Yes, this is possible: and JUG allows you to pass any java.util.Random
instance you want (it just defaults to SecureRandom).
But speed is not everything: the main point of UUIDs is the uniqueness, and this is why SecureRandom is used as the default by both JUG and JDK. And while the default pseudo-random number generator that java.util.Random uses is fine for many uses, I am not sure I would trust its simple algorithm for generating UUIDs; even if initialized using system clock (System.currentTimeMillis()). The underlying algorithm just does not have any actual source of randomness beyond initial seed value and I do not trust that its random number distribution, then, is good enough to give strong guarantees of uniqueness (I would love pointers to someone discussing actual measurements or research on this!).
So to me downgrading to using simple text-book pseudo-number algorithms does not seem tempting, even if it speeds things up by an order of magnitude.
5. So what would make more sense?
Well, looking at numbers, how about consider time-based variant? Name-based variant is not quite as useful; not so much due to performance aspects, but since it actually requires you to hand source of uniqueness (name to hash).
6. Thoughts on relevance of above
I was bit surprised by how big the difference actually is. But whether it really matters depends on use case -- oftentimes you don't need even thousands of UUIDs per second (most services can not really serve even one thousands requests per second), so the rate of a quarter million per second is just fine. After all, it only takes about four microseconds (on average) to generate one UUID.
But there are use cases where this matters more; especially if UUIDs are
used liberally, for example using UUIDs as identifiers for all business
objects generated during processing.
So if your use case truly depends on (or at least benefits from) fast generation of UUIDs, you probably want to use time-based generation method from Jug.
7. How did I do that again?
Ok; since I haven't yet gotten Javadocs set up, here is the way to generate time-based UUIDs.

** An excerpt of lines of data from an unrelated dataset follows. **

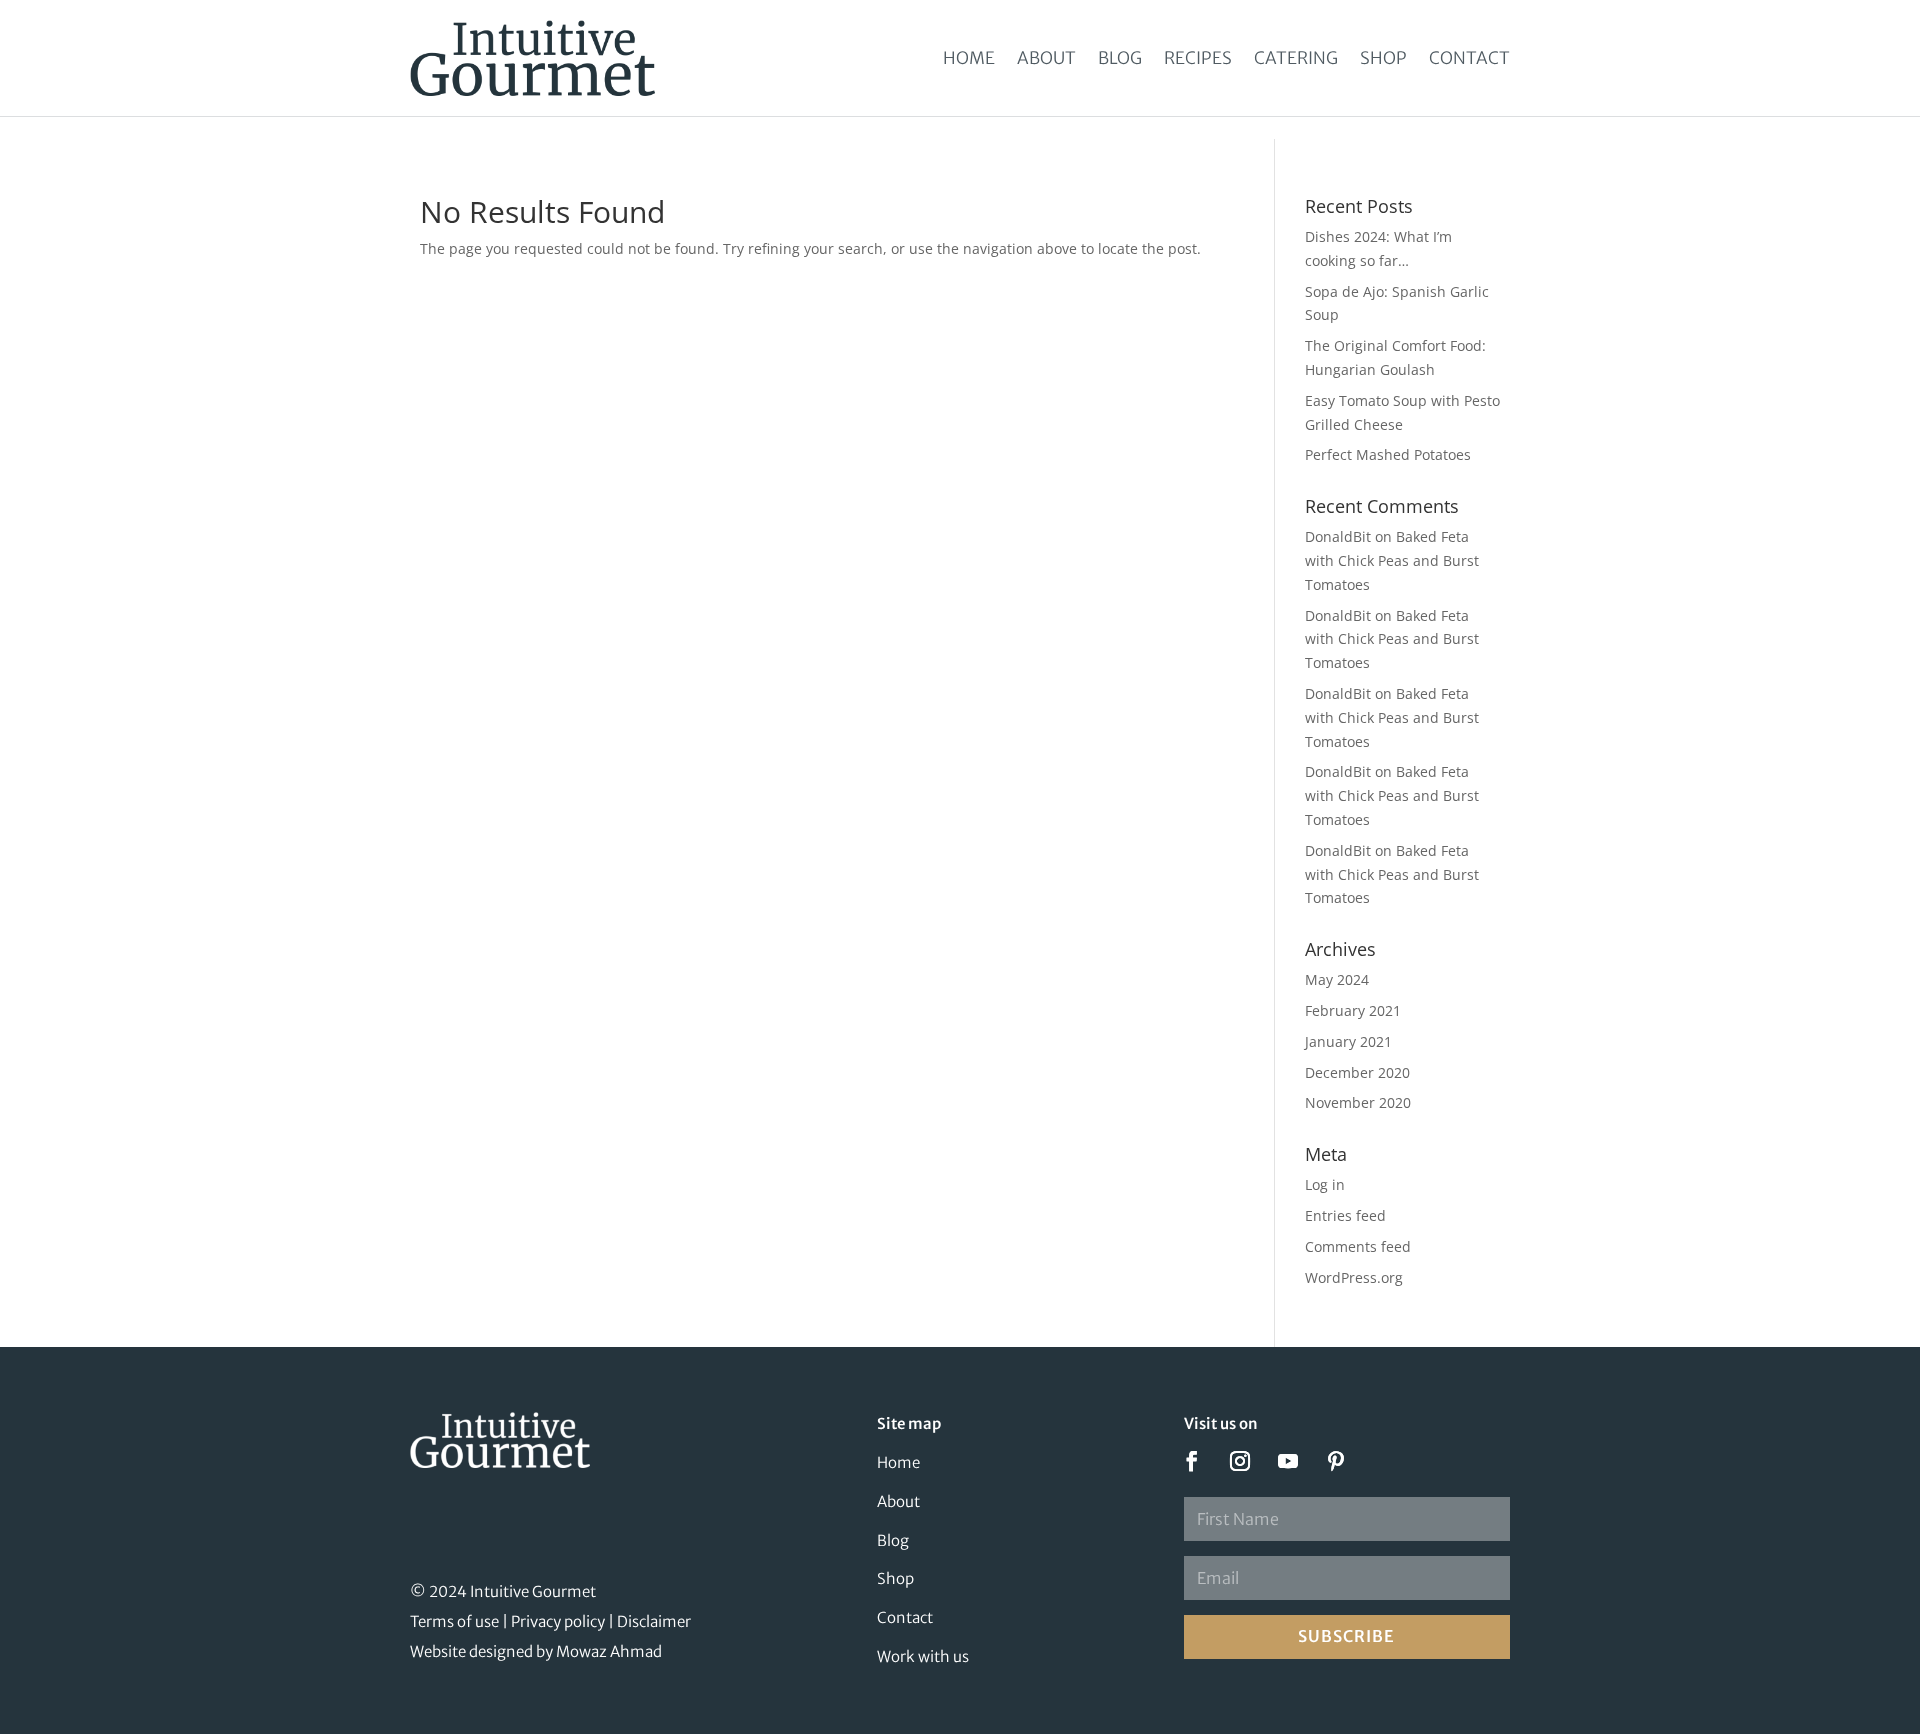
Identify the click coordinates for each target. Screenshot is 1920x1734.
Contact (1469, 58)
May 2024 (1337, 979)
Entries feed (1345, 1215)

// need to pass Ethernet address; can either use real one (shown here) EthernetAddress nic = EthernetAddress.fromInterface(); // or bogus which would be gotten with: EthernetAddress.constructMulticastAddress() TimeBasedGenerator uuidGenerator = Generators.timeBasedGenerator(nic); // also: we don't specify synchronizer, getting an intra-JVM syncer; there is // also external file-locking-based synchronizer if multiple JVMs run JUG UUID uuid = uuidGenerator.generate();
And that's it. Other variants are generated similarly, by creating generator instance with Generators factory.